Carmine is an example of a natural food colorant. It is made from bugs. By crushing these insects a bright red pigment can be obtained. It is approved for use in Europe and has number E120. Carmine is a popular natural colorant because it is very stable. Most natural colorants cannot withstand heat or extreme pH values. Carmine, however, is stable under heat, light, and oxygen, it is the most stable of all red natural colorants.
Carotenoids are another very common group of natural colorants. They occur in carrots, tomatoes, oranges and a lot of other fruits and vegetables. There is quite a wide range of colors of carotenoids, a common red carotenoid is lycopene, which sits in tomatoes. Lycopene can also be manufactured using microorganisms that can produce the color molecule. A lot of carotenoids can be manufactured in other ways than via extraction from a plant. Carotenoids are a common source of nature-identical colorants.

§ Data section
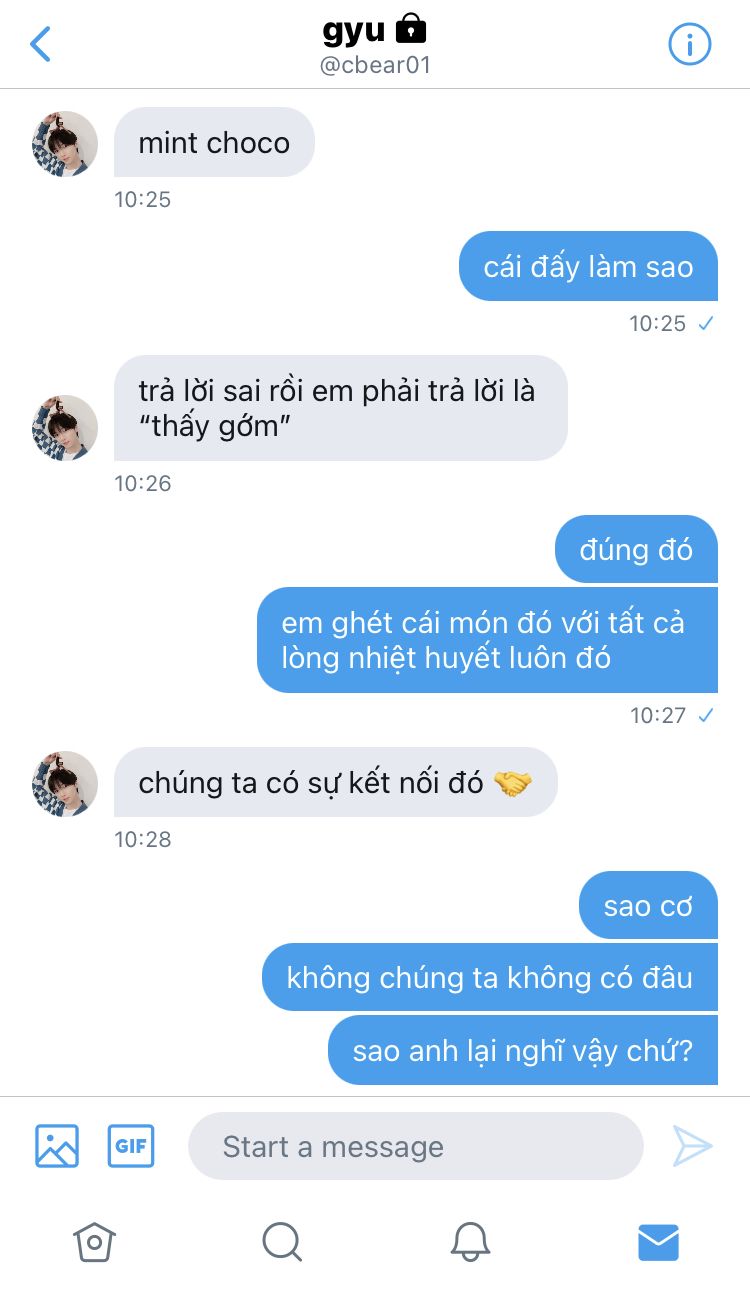Select the mint choco message bubble
Image resolution: width=750 pixels, height=1294 pixels.
tap(214, 142)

§ Set of tasks
a. Write out the part of the passage on natural food colorants that opens with the words containing "Carmine is an" and closes with "red natural colorants.".
b. Go on with the passage on natural food colorants from the point where it stops.

§ Task responses
a.
Carmine is an example of a natural food colorant. It is made from bugs. By crushing these insects a bright red pigment can be obtained. It is approved for use in Europe and has number E120. Carmine is a popular natural colorant because it is very stable. Most natural colorants cannot withstand heat or extreme pH values. Carmine, however, is stable under heat, light, and oxygen, it is the most stable of all red natural colorants.

b.
Another common source of red carotenoids is paprika which is used in a lot of sauces to color them red. Most carotenoids are fat-soluble but tend to be susceptible to oxidation, causing them to lose their color. On the other hand, they tend to be stable at higher temperatures. Various companies are working on carotenoid colorants and on ways to stabilize them further.
Last but not least, erythrosine is another example of an artificial food color. In the US Erythrosine is also known as Red #3 whereas in Europe it has received the number E127. It may be used in various products and seems to be a very stable colorant, however, limited information is available on this color.
Using red colorants in baked goods
Overall, if you’re using artificial food colors, you’re bound to not run into a lot of issues. Artificial colors are very stable, will not be affected by the high temperatures in the oven nor the composition of your cookie or cake. However, if you’re using natural colors, you might want to pay closer attention. Should you add some extra acids to stabilize the color? Or should you do a baking test on forehand to see whether the color will survive the oven?
All in all, making a bright red cake isn’t as easy as it may seem, especially if you’re using natural colors!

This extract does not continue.